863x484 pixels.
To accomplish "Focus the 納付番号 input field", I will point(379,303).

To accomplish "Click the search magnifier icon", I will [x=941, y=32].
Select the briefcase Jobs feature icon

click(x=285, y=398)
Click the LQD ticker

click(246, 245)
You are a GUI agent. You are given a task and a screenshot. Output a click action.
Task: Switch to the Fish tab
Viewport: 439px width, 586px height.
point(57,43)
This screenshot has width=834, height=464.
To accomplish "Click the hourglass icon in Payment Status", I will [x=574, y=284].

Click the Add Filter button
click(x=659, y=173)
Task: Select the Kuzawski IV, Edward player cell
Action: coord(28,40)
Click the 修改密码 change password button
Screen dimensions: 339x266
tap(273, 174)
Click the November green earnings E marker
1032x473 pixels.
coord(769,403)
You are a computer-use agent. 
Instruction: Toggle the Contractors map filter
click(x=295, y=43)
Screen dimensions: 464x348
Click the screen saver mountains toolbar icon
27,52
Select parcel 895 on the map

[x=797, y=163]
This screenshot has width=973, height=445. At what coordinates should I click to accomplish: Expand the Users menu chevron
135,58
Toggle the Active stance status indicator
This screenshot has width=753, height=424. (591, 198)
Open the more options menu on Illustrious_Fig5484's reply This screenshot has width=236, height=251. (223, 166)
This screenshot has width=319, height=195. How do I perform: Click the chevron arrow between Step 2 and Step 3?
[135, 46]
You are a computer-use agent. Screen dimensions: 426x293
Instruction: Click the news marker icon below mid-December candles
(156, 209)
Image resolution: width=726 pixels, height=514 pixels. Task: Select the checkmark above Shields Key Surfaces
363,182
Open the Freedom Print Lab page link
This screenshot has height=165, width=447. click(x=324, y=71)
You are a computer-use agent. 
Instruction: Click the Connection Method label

Problem to solve: Line by line, transcribe all of the records exactly.

Answer below:
863x484 pixels.
To accomplish "Focus the 納付番号 input field", I will point(379,303).

To accomplish "Click the search magnifier icon", I will [x=941, y=32].
Select the briefcase Jobs feature icon

click(x=285, y=398)
Click the LQD ticker

click(246, 245)
You are a GUI agent. You are given a task and a screenshot. Output a click action.
Task: Switch to the Fish tab
Viewport: 439px width, 586px height.
point(57,43)
This screenshot has width=834, height=464.
To accomplish "Click the hourglass icon in Payment Status", I will [x=574, y=284].

Click the Add Filter button
click(x=659, y=173)
Task: Select the Kuzawski IV, Edward player cell
Action: coord(28,40)
Click the 修改密码 change password button
Screen dimensions: 339x266
tap(273, 174)
Click the November green earnings E marker
1032x473 pixels.
coord(769,403)
You are a computer-use agent. 
Instruction: Toggle the Contractors map filter
click(x=295, y=43)
Screen dimensions: 464x348
Click the screen saver mountains toolbar icon
27,52
Select parcel 895 on the map

[x=797, y=163]
This screenshot has width=973, height=445. At what coordinates should I click to accomplish: Expand the Users menu chevron
135,58
Toggle the Active stance status indicator
This screenshot has width=753, height=424. (591, 198)
Open the more options menu on Illustrious_Fig5484's reply This screenshot has width=236, height=251. (223, 166)
This screenshot has width=319, height=195. How do I perform: Click the chevron arrow between Step 2 and Step 3?
[135, 46]
You are a computer-use agent. Screen dimensions: 426x293
Instruction: Click the news marker icon below mid-December candles
(156, 209)
Image resolution: width=726 pixels, height=514 pixels. Task: Select the checkmark above Shields Key Surfaces
363,182
Open the Freedom Print Lab page link
This screenshot has height=165, width=447. click(x=324, y=71)
You are a computer-use agent. 
Instruction: Click the Connection Method label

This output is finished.